June 23, 2018

The Cusp Generation

I was late to college. It’s a bit of a long story, but suffice to say I graduated with a B.A. approximately six years later than my peers. And that made all of the difference.

If I had followed the normal path of graduating from high school and going directly into college, I would have graduated in 1979. Unfortunately this would have been before computers really came into the forefront with such microcomputer models as the Commodore PET. As it was, I was starting to program in BASIC in the early 1980s, when I also decided to get my library degree. The combination was clear — if computers were about information, then wouldn’t computers be essential to libraries? My first software program, before I had more than a year of junior college, was an interactive library orientation program.

When I decided to get my library degree I first needed to get my Bachelor’s degree. Since I really want to be in a basement all the time (where computer labs were back in the day), I decided to major in geography and minor in computer science. My CS classes covered the computer requirement at UC Berkeley’s School of Library and Information Science like a blanket — I knew more CS than they required. Perhaps it isn’t surprising, then , that when the Internet came along I was an early and thorough adopter.

Meanwhile, some of my friends from the 70s and early 80s had missed the boat. Not all, mind you, but some. Enough to notice. When I searched Facebook I was happy to discover friends I hadn’t communicated with in many years. But others I’ve yet to find. This made me realize that people of my generation reached adulthood right at the cusp of the huge change that first computers, then the Internet wrought.

We are the Cusp Generation. Some of us made the transition to online communication. Part luck, part timing, part personal preference or natural ability. But some were left behind.

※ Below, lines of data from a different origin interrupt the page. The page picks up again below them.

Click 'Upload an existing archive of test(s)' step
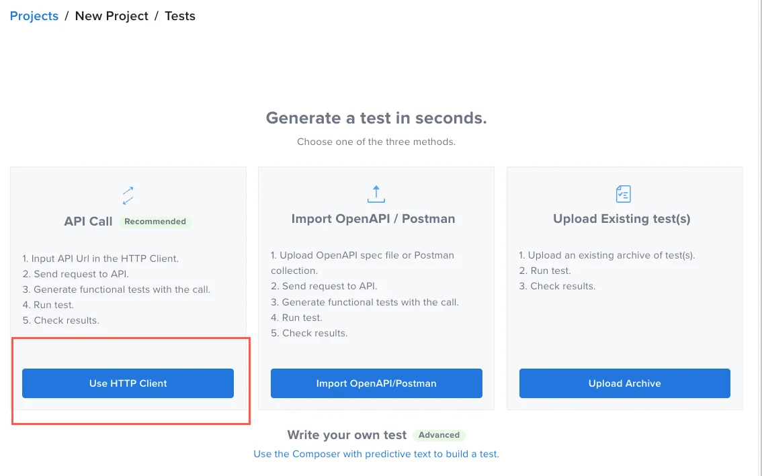coord(607,255)
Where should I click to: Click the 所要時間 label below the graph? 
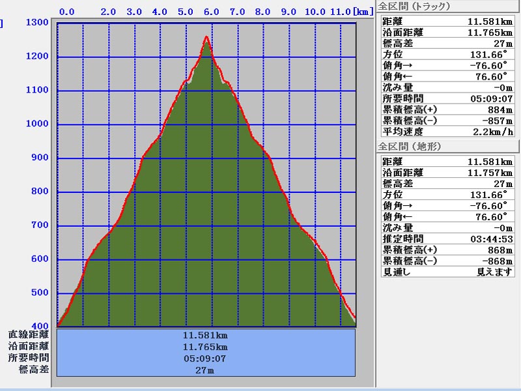29,358
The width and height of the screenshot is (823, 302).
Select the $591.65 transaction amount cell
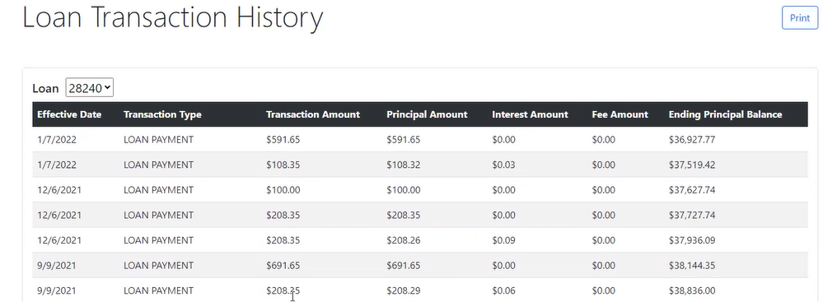[x=283, y=139]
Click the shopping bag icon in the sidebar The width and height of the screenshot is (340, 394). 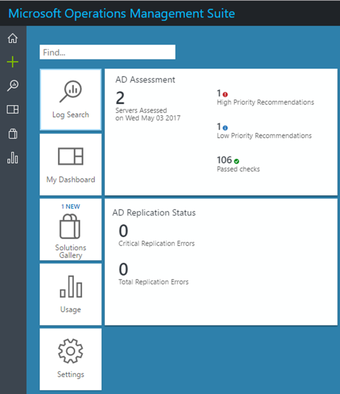[12, 134]
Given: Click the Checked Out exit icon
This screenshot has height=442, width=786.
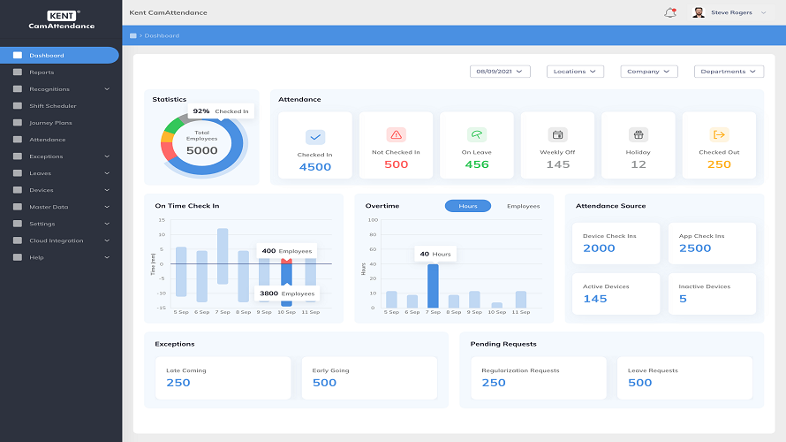Looking at the screenshot, I should (x=719, y=134).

Roy Tennant About Roy Tennant

Roy Tennant is a Senior Program Officer for OCLC Research. He is the owner of the Web4Lib and XML4Lib electronic discussions, and the creator and editor of Current Cites, a current awareness newsletter published every month since 1990. His books include "Technology in Libraries: Essays in Honor of Anne Grodzins Lipow" (2008), "Managing the Digital Library" (2004), "XML in Libraries" (2002), "Practical HTML: A Self-Paced Tutorial" (1996), and "Crossing the Internet Threshold: An Instructional Handbook" (1993). Roy wrote a monthly column on digital libraries for Library Journal for a decade and has written numerous articles in other professional journals. In 2003, he received the American Library Association's LITA/Library Hi Tech Award for Excellence in Communication for Continuing Education. Follow him on Twitter @rtennant.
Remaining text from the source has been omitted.